Look below for the line containing "Given: Select drawing". Write out that line and the rest through the last one, exactly as they appear, but without pictures.

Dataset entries
▬▬▬

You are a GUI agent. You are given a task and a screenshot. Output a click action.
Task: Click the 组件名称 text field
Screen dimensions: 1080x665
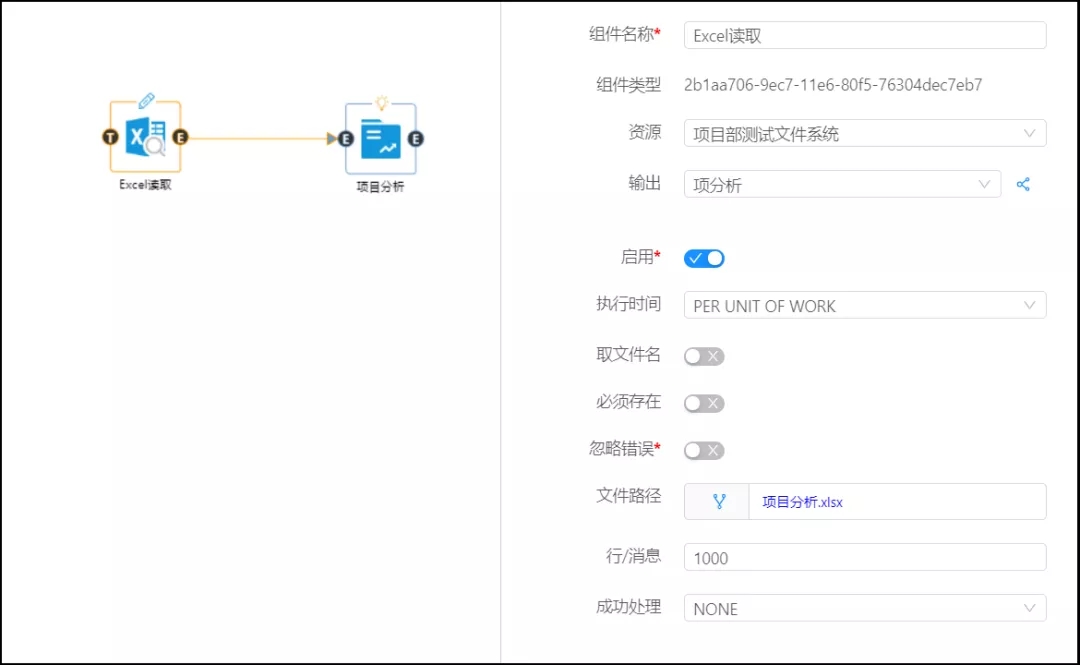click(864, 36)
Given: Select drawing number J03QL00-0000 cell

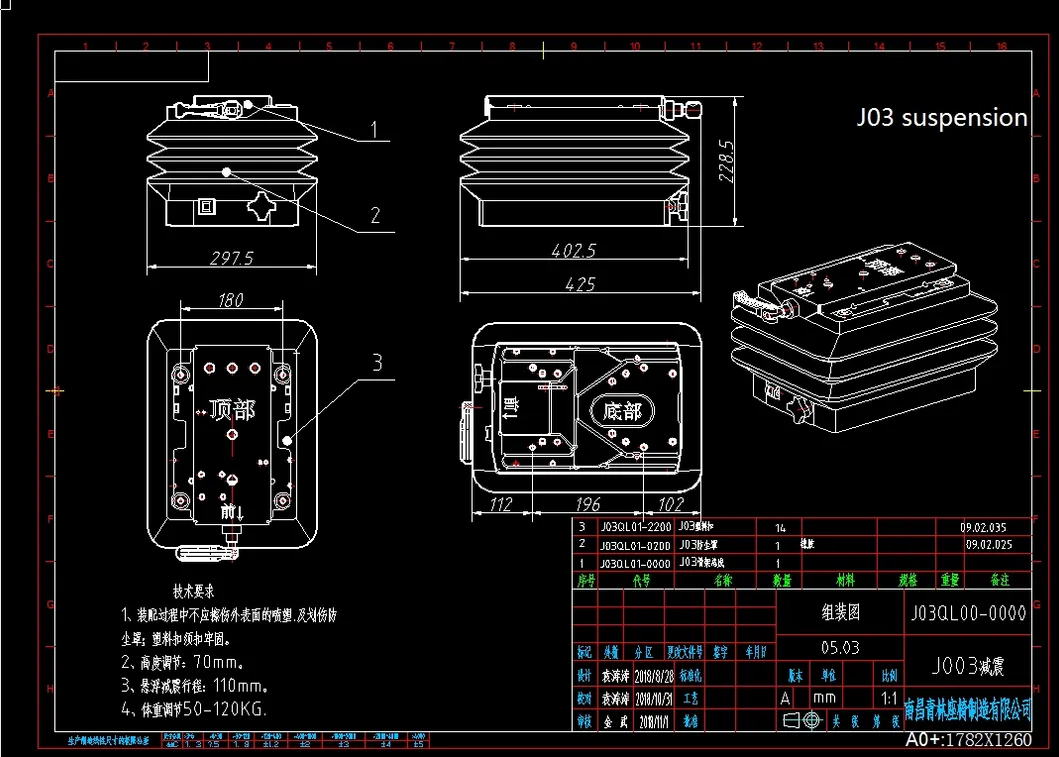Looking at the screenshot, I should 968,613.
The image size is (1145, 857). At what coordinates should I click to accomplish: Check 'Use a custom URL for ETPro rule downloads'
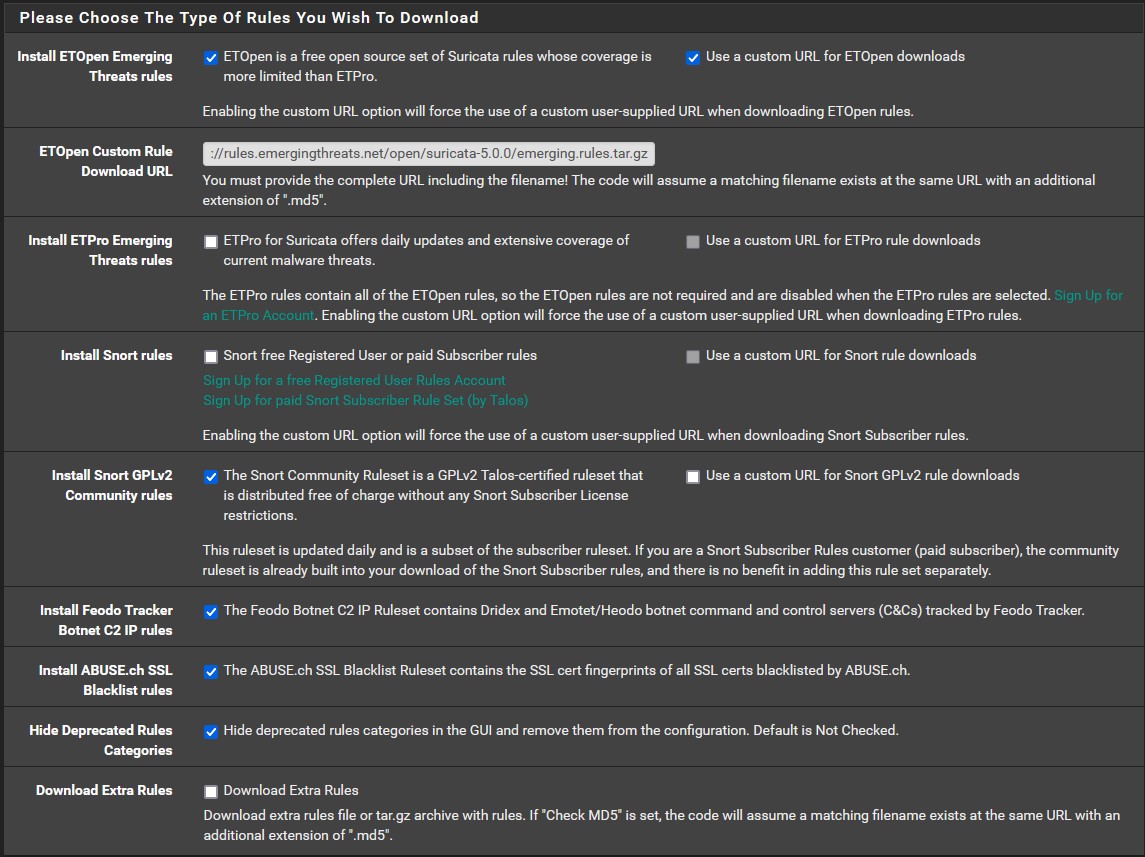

▬▬▬

■ TASK OUTPUT ■
Given: Select drawing number J03QL00-0000 cell

Looking at the screenshot, I should 968,613.
The image size is (1145, 857). At what coordinates should I click to accomplish: Check 'Use a custom URL for ETPro rule downloads'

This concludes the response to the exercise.